• [Instructions for the task]: Restate the records in full, keeping every word as it is.

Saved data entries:
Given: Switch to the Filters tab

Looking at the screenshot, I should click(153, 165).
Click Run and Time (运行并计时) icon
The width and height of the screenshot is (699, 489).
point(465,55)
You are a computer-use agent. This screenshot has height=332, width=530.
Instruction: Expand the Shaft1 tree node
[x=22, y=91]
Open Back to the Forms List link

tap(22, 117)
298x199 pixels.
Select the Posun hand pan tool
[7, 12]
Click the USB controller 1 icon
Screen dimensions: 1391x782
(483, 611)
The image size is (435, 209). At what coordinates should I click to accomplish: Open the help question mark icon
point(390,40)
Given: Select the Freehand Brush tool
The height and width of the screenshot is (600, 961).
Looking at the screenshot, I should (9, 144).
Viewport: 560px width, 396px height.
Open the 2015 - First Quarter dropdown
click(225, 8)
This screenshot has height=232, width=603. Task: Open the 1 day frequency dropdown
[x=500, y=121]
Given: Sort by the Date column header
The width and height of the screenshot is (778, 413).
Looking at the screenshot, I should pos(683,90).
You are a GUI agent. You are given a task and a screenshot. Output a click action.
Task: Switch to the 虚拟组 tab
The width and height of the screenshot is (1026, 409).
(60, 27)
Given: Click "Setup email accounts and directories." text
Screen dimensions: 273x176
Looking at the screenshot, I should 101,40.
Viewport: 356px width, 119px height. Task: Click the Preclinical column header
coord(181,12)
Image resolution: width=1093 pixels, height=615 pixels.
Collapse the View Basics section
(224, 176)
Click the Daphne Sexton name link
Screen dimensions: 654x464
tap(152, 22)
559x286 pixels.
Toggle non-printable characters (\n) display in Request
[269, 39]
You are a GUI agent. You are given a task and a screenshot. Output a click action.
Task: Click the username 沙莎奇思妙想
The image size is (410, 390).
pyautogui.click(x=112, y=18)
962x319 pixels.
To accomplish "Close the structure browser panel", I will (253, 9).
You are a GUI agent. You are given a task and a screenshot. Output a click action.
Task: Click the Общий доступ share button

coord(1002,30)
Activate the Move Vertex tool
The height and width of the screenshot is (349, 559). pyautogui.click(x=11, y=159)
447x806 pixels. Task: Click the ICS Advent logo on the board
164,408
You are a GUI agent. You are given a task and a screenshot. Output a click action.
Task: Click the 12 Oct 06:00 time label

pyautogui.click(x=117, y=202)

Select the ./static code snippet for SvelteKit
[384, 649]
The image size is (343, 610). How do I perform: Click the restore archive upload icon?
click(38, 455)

• [Finished exercise]:
Given: Switch to the Filters tab

Looking at the screenshot, I should click(153, 165).
Click Run and Time (运行并计时) icon
The width and height of the screenshot is (699, 489).
point(465,55)
You are a computer-use agent. This screenshot has height=332, width=530.
Instruction: Expand the Shaft1 tree node
[x=22, y=91]
Open Back to the Forms List link

tap(22, 117)
298x199 pixels.
Select the Posun hand pan tool
[7, 12]
Click the USB controller 1 icon
Screen dimensions: 1391x782
(483, 611)
The image size is (435, 209). At what coordinates should I click to accomplish: Open the help question mark icon
point(390,40)
Given: Select the Freehand Brush tool
The height and width of the screenshot is (600, 961).
Looking at the screenshot, I should (9, 144).
Viewport: 560px width, 396px height.
Open the 2015 - First Quarter dropdown
click(225, 8)
This screenshot has height=232, width=603. Task: Open the 1 day frequency dropdown
[x=500, y=121]
Given: Sort by the Date column header
The width and height of the screenshot is (778, 413).
Looking at the screenshot, I should pos(683,90).
You are a GUI agent. You are given a task and a screenshot. Output a click action.
Task: Switch to the 虚拟组 tab
The width and height of the screenshot is (1026, 409).
(60, 27)
Given: Click "Setup email accounts and directories." text
Screen dimensions: 273x176
Looking at the screenshot, I should 101,40.
Viewport: 356px width, 119px height. Task: Click the Preclinical column header
coord(181,12)
Image resolution: width=1093 pixels, height=615 pixels.
Collapse the View Basics section
(224, 176)
Click the Daphne Sexton name link
Screen dimensions: 654x464
tap(152, 22)
559x286 pixels.
Toggle non-printable characters (\n) display in Request
[269, 39]
You are a GUI agent. You are given a task and a screenshot. Output a click action.
Task: Click the username 沙莎奇思妙想
The image size is (410, 390).
pyautogui.click(x=112, y=18)
962x319 pixels.
To accomplish "Close the structure browser panel", I will (253, 9).
You are a GUI agent. You are given a task and a screenshot. Output a click action.
Task: Click the Общий доступ share button

coord(1002,30)
Activate the Move Vertex tool
The height and width of the screenshot is (349, 559). pyautogui.click(x=11, y=159)
447x806 pixels. Task: Click the ICS Advent logo on the board
164,408
You are a GUI agent. You are given a task and a screenshot. Output a click action.
Task: Click the 12 Oct 06:00 time label

pyautogui.click(x=117, y=202)

Select the ./static code snippet for SvelteKit
[384, 649]
The image size is (343, 610). How do I perform: Click the restore archive upload icon?
click(38, 455)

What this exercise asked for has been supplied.